Cabía pensar que en principio los hutíes se limitarían a lanzar ataques esporádicos contra algún buque en tránsito por las aguas más próximas a la parte de Yemen que controlan con la intención de mejorar su imagen interna ante una población yemení que se identifica abrumadoramente a favor de la causa palestina, en claro contraste con la pasividad de todos los gobiernos árabes.
Sin embargo, parece que se han dejado arrastrar, sin que eso signifique que son una simple marioneta más en manos de Teherán, por su idea de apuntarse un tanto ante su principal aliado iraní –proveedor principal de la mayor parte de su arsenal bélico–.
Racionalmente este salto cualitativo –atacando incluso buques de guerra estadounidense y asumiendo, por tanto, la represalia– no puede interesarles cuando se encuentran a punto de lanzar una ofensiva para hacerse con el control de la provincia de Marib, donde se localizan importantes yacimientos petrolíferos que podrían resultar vitales para consolidar sus aspiraciones de poder.
Tampoco les puede interesar arruinar las posibilidades de un acuerdo con Arabia Saudí, deseosa de salirse del pantano al que le han llevado las ansias de liderazgo de Mohamed Bin Salmán pilotando lo que en 2015 creía que iba a ser un paseo militar para estabilizar su frontera sur.
A los hutíes no les debería convenir provocar una escalada total, poniendo en juego sus intereses por una causa, la palestina, que no es esencial en su agenda. Otra cosa es que circunstancialmente les venga bien mantener un cierto nivel de tensión en el Mar Rojo, confiando en que eso lleve a EEUU a presionar a Riad para que acepten sus condiciones en la mesa de negociaciones que mantienen (sin resultados) desde que llegaron a establecer una tregua en abril de 2022.

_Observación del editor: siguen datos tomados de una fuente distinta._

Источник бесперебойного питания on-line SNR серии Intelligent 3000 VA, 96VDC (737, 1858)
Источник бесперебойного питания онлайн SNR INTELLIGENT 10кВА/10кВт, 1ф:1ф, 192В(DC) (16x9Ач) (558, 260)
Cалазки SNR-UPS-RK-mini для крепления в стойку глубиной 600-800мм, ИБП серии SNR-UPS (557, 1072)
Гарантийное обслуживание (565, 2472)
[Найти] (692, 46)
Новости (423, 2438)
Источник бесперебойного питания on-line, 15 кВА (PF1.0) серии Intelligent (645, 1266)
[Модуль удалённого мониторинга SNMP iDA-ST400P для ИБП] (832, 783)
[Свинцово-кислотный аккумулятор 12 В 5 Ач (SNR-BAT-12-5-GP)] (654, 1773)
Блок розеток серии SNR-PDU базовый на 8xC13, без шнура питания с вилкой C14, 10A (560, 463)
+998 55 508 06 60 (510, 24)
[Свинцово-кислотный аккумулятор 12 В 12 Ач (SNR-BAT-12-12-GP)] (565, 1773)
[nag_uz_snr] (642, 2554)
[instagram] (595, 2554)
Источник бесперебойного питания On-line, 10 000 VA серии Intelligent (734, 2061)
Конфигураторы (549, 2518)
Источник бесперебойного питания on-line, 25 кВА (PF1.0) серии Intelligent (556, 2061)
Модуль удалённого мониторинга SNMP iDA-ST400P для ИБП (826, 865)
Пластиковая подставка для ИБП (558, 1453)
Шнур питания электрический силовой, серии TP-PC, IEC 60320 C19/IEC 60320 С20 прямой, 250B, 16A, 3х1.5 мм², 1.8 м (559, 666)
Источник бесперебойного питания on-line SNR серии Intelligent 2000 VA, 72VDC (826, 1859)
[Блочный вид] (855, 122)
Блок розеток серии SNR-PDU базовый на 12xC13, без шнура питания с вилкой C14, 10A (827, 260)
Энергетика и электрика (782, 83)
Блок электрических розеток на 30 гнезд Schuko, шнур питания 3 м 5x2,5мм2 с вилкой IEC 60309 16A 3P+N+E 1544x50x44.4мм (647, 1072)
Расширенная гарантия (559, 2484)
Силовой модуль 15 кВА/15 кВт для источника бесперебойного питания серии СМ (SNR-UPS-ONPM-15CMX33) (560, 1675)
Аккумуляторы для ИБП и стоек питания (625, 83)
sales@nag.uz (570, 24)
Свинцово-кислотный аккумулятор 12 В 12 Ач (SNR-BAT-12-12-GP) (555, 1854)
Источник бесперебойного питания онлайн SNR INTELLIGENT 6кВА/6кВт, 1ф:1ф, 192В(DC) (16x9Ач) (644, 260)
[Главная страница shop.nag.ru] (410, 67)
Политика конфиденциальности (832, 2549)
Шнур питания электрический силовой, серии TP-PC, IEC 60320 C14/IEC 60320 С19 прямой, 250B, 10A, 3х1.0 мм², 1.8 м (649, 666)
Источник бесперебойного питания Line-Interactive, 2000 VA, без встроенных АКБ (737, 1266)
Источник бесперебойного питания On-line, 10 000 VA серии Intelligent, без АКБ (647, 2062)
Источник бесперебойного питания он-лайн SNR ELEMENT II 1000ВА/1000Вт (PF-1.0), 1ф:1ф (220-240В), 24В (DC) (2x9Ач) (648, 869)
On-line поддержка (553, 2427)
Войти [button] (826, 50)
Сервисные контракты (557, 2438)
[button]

Por su parte, a Estados Unidos tampoco le conviene implicarse aún más en la defensa de su aliado israelí al precio de deteriorar más su imagen como líder mundial y de tener que aumentar su esfuerzo militar en la zona. Es sabido que Washington desea reducir su huella en la región para poder centrar su atención en la región Indo-Pacífico, donde China desafía de manera muy visible su liderazgo. Por eso le interesa que saudíes y hutíes lleguen a algún tipo de acuerdo para desactivar la dinámica de inestabilidad creciente que caracteriza a la Península Arábiga.
A pesar de todo ello, la realidad muestra que tanto unos como otros han entrado en una espiral de salida complicada en la que todas las opciones son entre malas y peores. La operación Guardián de la Prosperidad no sólo no ha servido para disuadir a los hutíes de realizar ataques –aunque los rebeldes no hayan logrado hundir ni un solo buque, como en el último caso este mismo lunes–, sino que se han atrevido incluso a atacar buques de guerra estadounidenses.
Los hutíes alimentan así un proceso del que difícilmente van a sacar partido alguno, por muchos misiles y drones de origen iraní que tengan en sus arsenales, por mucha que sea su experiencia tras nueve años de guerra y por mucha que sea su voluntad política para mantener el pulso incluso ante un gigante naval como Washington.
Por su parte, la decisión de Joe Biden de ir más allá de la defensa de zona y de la actitud reactiva adoptada por la citada operación, pasando a atacar posiciones hutíes más allá de la costa, sólo sirve para acelerar la inmediata represalia de Ansar Allah, lo que a su vez ya anuncia un nuevo ataque estadounidense; sin que ninguno de los actores enfrentados tenga claro cómo romper ese diabólico juego de acción y reacción.
Entretanto, como efecto colateral de lo que está sucediendo, el precio de un contenedor estándar el pasado 4 de enero, según el Drewry’s World Container Index, ya estaba en 2.670 dólares, un 88% más alto que en el arranque de la pandemia y casi el doble que el contabilizado un día antes de que los hutíes yemeníes comenzaran su campaña de ataques (cuando no superaba los 1.500 dólares).